2 Materials and methods
In this section, we describe the key methodological components of this investigation, including patient recruitment criteria, ultrasound imaging acquisition and processing, AI model construction, and statistical evaluation metrics. The schematic workflow of this multi-center study is presented in Figure 1.
This study was conducted in accordance with the Checklist for Artificial Intelligence in Medical Imaging (CLAIM) checklist, a reporting guideline for AI in medical imaging. The completed checklist is provided as Supplementary material.
2.1 Patients
This retrospective study was approved by the Hohhot First Hospital and The Third Affiliated Hospital of Kunming Medical University. The requirement for the patients’ informed consent was waived. A total of 209 patients (BTN = 66, NMTN = 15, and MMTN = 128) were consecutively identified by referring to the pathology database from our institution during the period from January 2015 to March 2023. The inclusion criteria of patients were as follows: (1) either BTN, NMTN, or MMTN was pathologically confirmed, (2) patients who underwent preoperative US examination, and (3) images were clear without motion or artifacts and were conducive to analysis.
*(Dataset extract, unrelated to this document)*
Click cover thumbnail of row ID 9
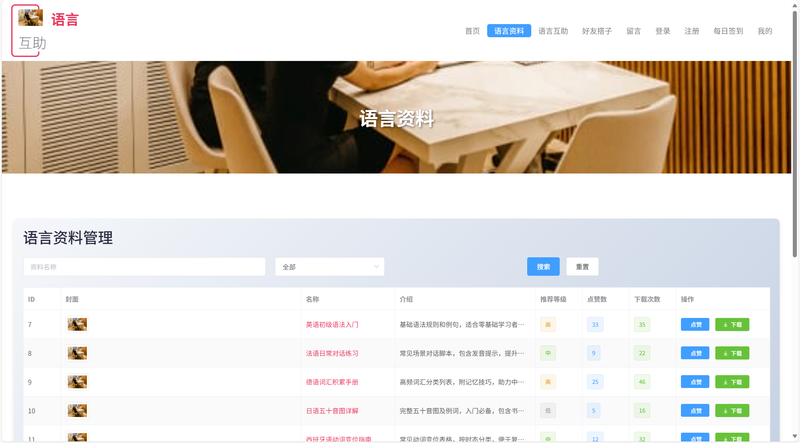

The exclusion criteria for patients were as follows: (1) those who had received treatment related to the lesion before the US examination, including surgery, transcatheter arterial chemoembolization (TACE), radiofrequency ablation, chemotherapy, radiotherapy, or targeted drug therapy; (2) those with inflammatory lesions; (3) patients with missing important medical records or laboratory results of individuals with malignancies; and (4) unqualified image quality, such as annotated information or incomplete lesion area. Finally, 195 patients (BTN = 60, NMTN = 15, and MMTN = 120) were picked from the pathology database. These were randomly divided into a training set (BTN = 50, NMTN = 11, and MMTN = 100) and a testing set (BTN = 10, NMTN = 4, and MMTN = 20).
2.2 Ultrasound image acquisition and filtering
Ultrasound examinations were conducted between 2015 and 2023 by certified radiologists with over 5 years of experience in thyroid ultrasonography, using four commercially available systems: DC-8 (Mindray), Logic E9 (GE), HD15 (Philips), and IU22 (Philips). All devices were equipped with high-frequency linear array probes (6–14 MHz) to ensure basic imaging consistency, though technological advancements during this study period likely introduced variations in hardware performance and imaging algorithms across newer and older equipment models.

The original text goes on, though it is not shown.